> [GIVEN REQUEST]: Revise the passage on narration in Absalom, Absalom! by writing out everything from "None of the" down to "story is revealed.", with "first hand" changed to "firsthand".

> [PAGE EXTRACT]:

○ ○ ○ ○ ○ ○ ○

William Faulkner structures the story of the Sutpen family in Absalom, Absalom! as a Southern myth, passed down from generation to generation. Since we’re hearing nearly the entire story from second and third had narrators, it’s difficult to tell what parts of the story are fact and what parts are fiction.

The first narration comes from Miss Rosa, who is the only narrator we have who has firsthand knowledge and experience with the Sutpen family. But she wasn’t even born yet when her sister married Thomas Sutpen, when her sister gave birth to her two children, so a good deal of her narration is still told as second hand information, what she assumes to be the truth based on what little her sister and father told her, and based on  her own personal prejudice. And her personal prejudice against Thomas Sutpen is so great that it’s hard to say that even  her narration of the pieces of the story in which she was present are even completely factual, or if she may be misremembering after years of festering hatred and rage.

None of the other narrators in the book have first hand experience with the story. Quentin, Mr. Compson, and Shreve can only, at their most objective, tell the story as it was told to them. Naturally, though, they add their own thoughts to the story. As the story exists in Yoknapatawpha County, there are still blank spaces of misinformation. It’s not until Quentin returns to Sutpen’s Hundred with Miss Rosa in 1909 that the entire truth of the story is revealed.

So, with those blank spaces, the narrators insert their own thoughts and speculations about what really happened to the Sutpen family, and their conjectures are clearly based on their personalities and behavior. Mr. Compson, a man preoccupied with the idea of a dark destiny, imagines things like Sutpen meaning to name his daughter Clytie Cassandra, to symbolize the ruin she would bring to the family. Quentin gets distracted and focuses on certain parts of the story more than other, specifically the relationship betwee the siblings Henry, Judith, and Charles. Shreve, who is the furthest removed from the story, approaches the tale from a more romantic and dramatic viewpoint, constructing an entire history for Charles Bon based completely and entirely on conjecture.

○ ○ ○ ○ ○ ○ ○

> [AVAILABLE DATA]:

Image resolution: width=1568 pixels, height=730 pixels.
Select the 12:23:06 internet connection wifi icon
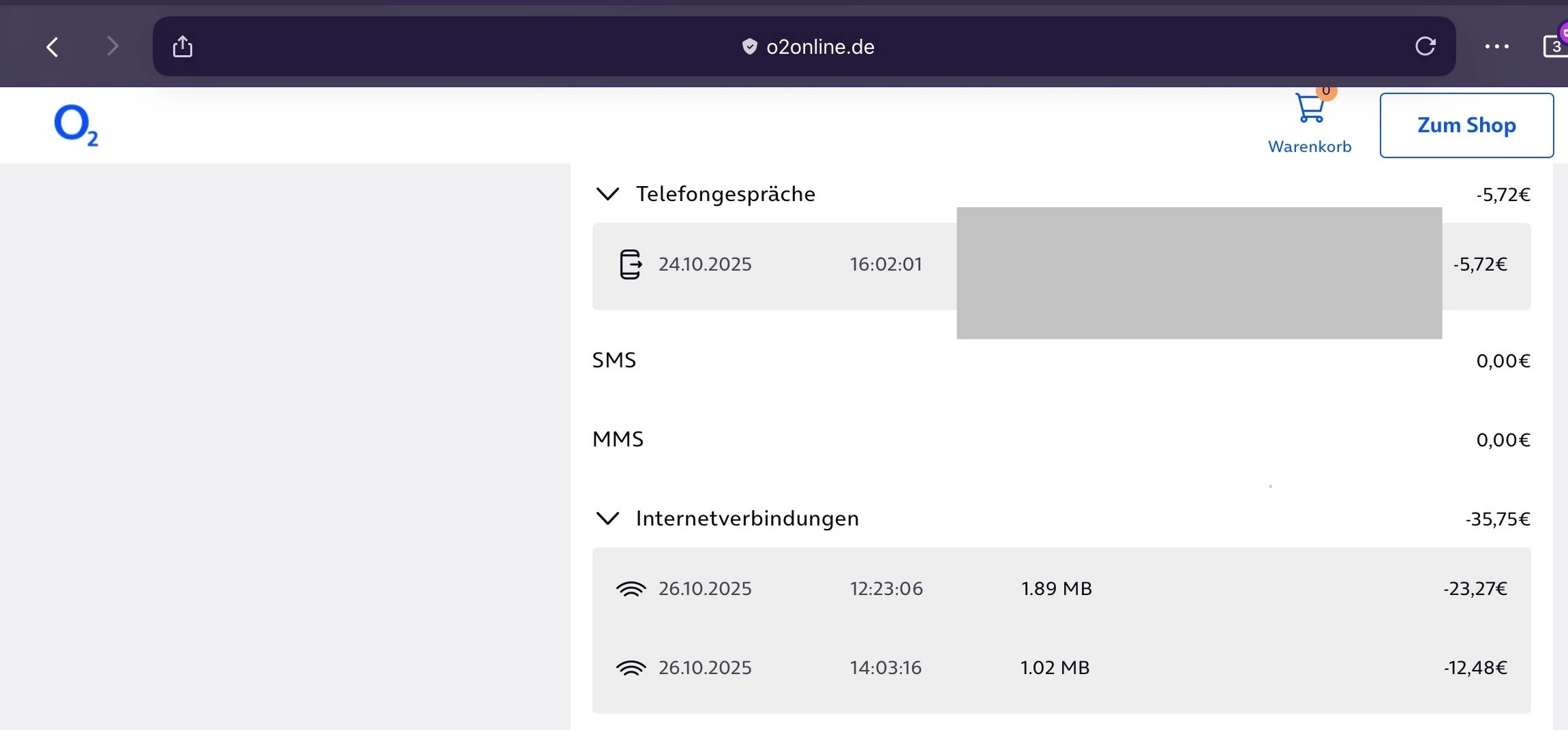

○ ○ ○ ○ ○ ○ ○

> [FINAL RESULT]:
None of the other narrators in the book have firsthand experience with the story. Quentin, Mr. Compson, and Shreve can only, at their most objective, tell the story as it was told to them. Naturally, though, they add their own thoughts to the story. As the story exists in Yoknapatawpha County, there are still blank spaces of misinformation. It’s not until Quentin returns to Sutpen’s Hundred with Miss Rosa in 1909 that the entire truth of the story is revealed.